Page 1 of 1

How many files can File Pattern Handle

Posted: Mon Oct 22, 2007 5:35 pm
by Pavan_Yelugula
Hi All
We are using the File pattern property for reading a set of FIles in a directory. The Job hangs up when the Number of Files matching the Pattern are more than 500...It doesn't log any Messages and just sits there forever....
But when the Number of Files are less than 50 in the Directory...it seems to be going stable but if we increase it any further than that say 70 or 80 the job looks a bit unstable...it runs for a couple of times and then aborts after a certain time...

I was wondering if there is a limit for the number of files the file pattern can handle...

Any help will be greatly appreciated

Thanks
Pavan

Posted: Mon Oct 22, 2007 6:50 pm
by ray.wurlod
Only the same limit that the operating system imposes on the results of regular expressions. There is no limit built into DataStage.
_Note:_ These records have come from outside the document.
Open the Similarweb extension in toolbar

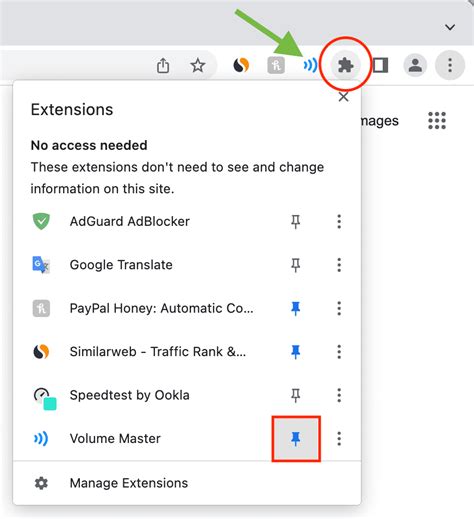241,65
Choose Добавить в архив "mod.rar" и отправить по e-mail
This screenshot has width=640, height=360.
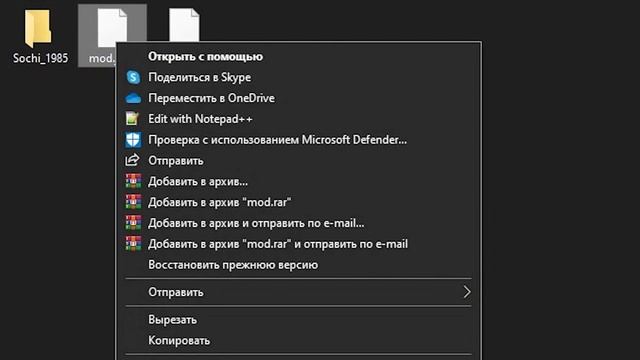point(278,244)
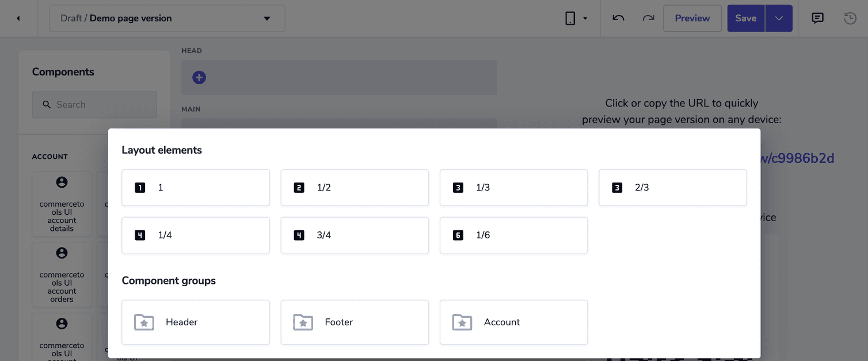This screenshot has width=868, height=361.
Task: Click the folder icon on the Footer group
Action: (x=303, y=322)
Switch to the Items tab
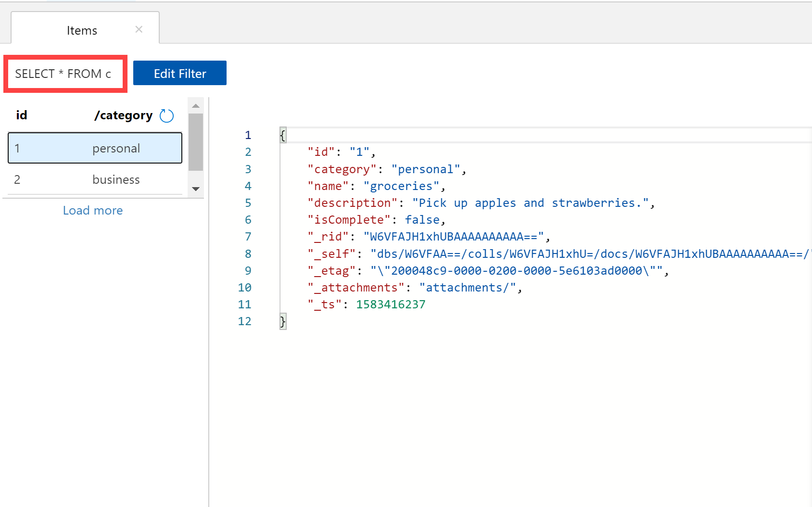This screenshot has width=812, height=507. click(82, 30)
May I suggest that you may be running out of some other kind of resource, trying to process so many files in parallel? Perhaps a different approach is indicated?

Posted: Mon Oct 22, 2007 6:57 pm
by ArndW
Each operating system has some limit on the number of objects returned from a wildcard operation such as "ls *.txt" - sometimes the limits are hard and other times the limit can be modified with user settings. Can you do a ls with wildcard command on that directory without an error message (just a simple ls won't ever error, you need to use a wildcard)? There error will be something like ...parameter list too long...
If you get the error from your shell then most likely this is what is causing your problems in the PX job. You will need to use your docs or Google to find out what you can do on your OS.
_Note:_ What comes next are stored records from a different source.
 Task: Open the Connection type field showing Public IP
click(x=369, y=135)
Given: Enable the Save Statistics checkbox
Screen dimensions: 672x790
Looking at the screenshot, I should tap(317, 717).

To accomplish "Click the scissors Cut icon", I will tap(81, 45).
Posted: Wed Oct 24, 2007 5:31 pm
by Pavan_Yelugula
Arnd and Ray
Thanks a lot for the replies...We actually figured out the problem...there is a small parallel routine in the job which is being called from a tranformer as a before stage routine...The moment we remove this routine the file pattern works like a charm and takes any number of files...

We really don't have a clue why the c routine makes the job hang with 40 files we are trying to figure that out...

In Between can we call a Parallel routine from a server routine??

Thanks
Pavan

Posted: Wed Oct 24, 2007 6:35 pm
by ArndW
Parallel routines are c++ based, Server routines are DS/BASIC based. You can, with a lot of work, make external routines callable directly from DS/BASIC (that includes calling them directly in server jobs) but it involves reloading the DS core and is not undertaken lightly. So even though techinically the answer to your question is "Yes", the actual answer in 99% of all cases is "No".

Re: How many files can File Pattern Handle

Posted: Thu Oct 25, 2007 8:06 pm
by vijayrc
Pavan_Yelugula wrote:Hi All
We are using the File pattern property for reading a set of FIles in a directory. The Job hangs up when the Number of Files matching the Pattern are more than 500...It doesn't log any Messages and just sits there forever....
But when the Number of Files are less than 50 in the Directory...it seems to be going stable but if we increase it any further than that say 70 or 80 the job looks a bit unstable...it runs for a couple of times and then aborts after a certain time...

I was wondering if there is a limit for the number of files the file pattern can handle...

Any help will be greatly appreciated

Thanks
Pavan
Pavan,
We have been using 100+ files in file pattern here and we dont have any issues :)